*** GIVEN RECORDS

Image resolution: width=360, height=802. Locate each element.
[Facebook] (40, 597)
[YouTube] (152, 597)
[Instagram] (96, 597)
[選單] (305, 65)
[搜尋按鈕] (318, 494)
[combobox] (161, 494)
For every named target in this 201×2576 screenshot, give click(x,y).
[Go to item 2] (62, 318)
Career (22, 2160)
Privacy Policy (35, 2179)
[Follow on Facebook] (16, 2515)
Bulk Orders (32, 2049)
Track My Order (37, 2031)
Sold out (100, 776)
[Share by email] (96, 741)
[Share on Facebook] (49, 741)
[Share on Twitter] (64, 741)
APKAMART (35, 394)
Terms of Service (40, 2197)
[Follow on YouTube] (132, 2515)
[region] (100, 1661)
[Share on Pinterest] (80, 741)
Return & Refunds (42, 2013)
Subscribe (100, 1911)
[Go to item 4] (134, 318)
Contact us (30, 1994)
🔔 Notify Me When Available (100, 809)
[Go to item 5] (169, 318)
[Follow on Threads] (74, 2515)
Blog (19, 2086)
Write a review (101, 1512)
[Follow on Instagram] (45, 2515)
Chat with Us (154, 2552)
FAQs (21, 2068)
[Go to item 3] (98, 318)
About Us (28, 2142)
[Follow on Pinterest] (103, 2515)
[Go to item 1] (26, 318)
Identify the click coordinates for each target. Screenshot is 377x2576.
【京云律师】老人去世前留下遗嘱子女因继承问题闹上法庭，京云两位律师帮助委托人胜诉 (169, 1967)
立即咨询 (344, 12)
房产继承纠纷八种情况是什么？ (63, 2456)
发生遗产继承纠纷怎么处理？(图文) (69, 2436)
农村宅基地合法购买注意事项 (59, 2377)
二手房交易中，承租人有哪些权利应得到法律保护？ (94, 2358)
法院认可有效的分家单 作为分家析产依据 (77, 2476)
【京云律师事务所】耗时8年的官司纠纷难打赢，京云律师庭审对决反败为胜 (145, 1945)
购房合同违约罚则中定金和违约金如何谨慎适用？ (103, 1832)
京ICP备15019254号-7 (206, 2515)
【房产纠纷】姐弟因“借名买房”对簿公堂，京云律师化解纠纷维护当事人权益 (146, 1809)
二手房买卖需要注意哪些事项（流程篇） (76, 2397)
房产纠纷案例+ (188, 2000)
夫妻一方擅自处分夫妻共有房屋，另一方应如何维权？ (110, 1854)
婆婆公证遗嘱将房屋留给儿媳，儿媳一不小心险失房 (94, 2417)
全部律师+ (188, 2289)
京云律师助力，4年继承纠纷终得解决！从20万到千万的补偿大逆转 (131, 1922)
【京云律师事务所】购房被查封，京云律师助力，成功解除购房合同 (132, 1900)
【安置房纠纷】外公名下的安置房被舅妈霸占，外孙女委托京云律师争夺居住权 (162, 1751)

******

Set out exactly the lines from the one bearing "房产继承纠纷八种情况是什么？ (63, 2456)" through the end of the data, including both ends and omitting all others.

### WRITTEN ANSWER
房产继承纠纷八种情况是什么？ (63, 2456)
发生遗产继承纠纷怎么处理？(图文) (69, 2436)
农村宅基地合法购买注意事项 (59, 2377)
二手房交易中，承租人有哪些权利应得到法律保护？ (94, 2358)
法院认可有效的分家单 作为分家析产依据 (77, 2476)
【京云律师事务所】耗时8年的官司纠纷难打赢，京云律师庭审对决反败为胜 (145, 1945)
购房合同违约罚则中定金和违约金如何谨慎适用？ (103, 1832)
京ICP备15019254号-7 (206, 2515)
【房产纠纷】姐弟因“借名买房”对簿公堂，京云律师化解纠纷维护当事人权益 (146, 1809)
二手房买卖需要注意哪些事项（流程篇） (76, 2397)
房产纠纷案例+ (188, 2000)
夫妻一方擅自处分夫妻共有房屋，另一方应如何维权？ (110, 1854)
婆婆公证遗嘱将房屋留给儿媳，儿媳一不小心险失房 (94, 2417)
全部律师+ (188, 2289)
京云律师助力，4年继承纠纷终得解决！从20万到千万的补偿大逆转 (131, 1922)
【京云律师事务所】购房被查封，京云律师助力，成功解除购房合同 (132, 1900)
【安置房纠纷】外公名下的安置房被舅妈霸占，外孙女委托京云律师争夺居住权 (162, 1751)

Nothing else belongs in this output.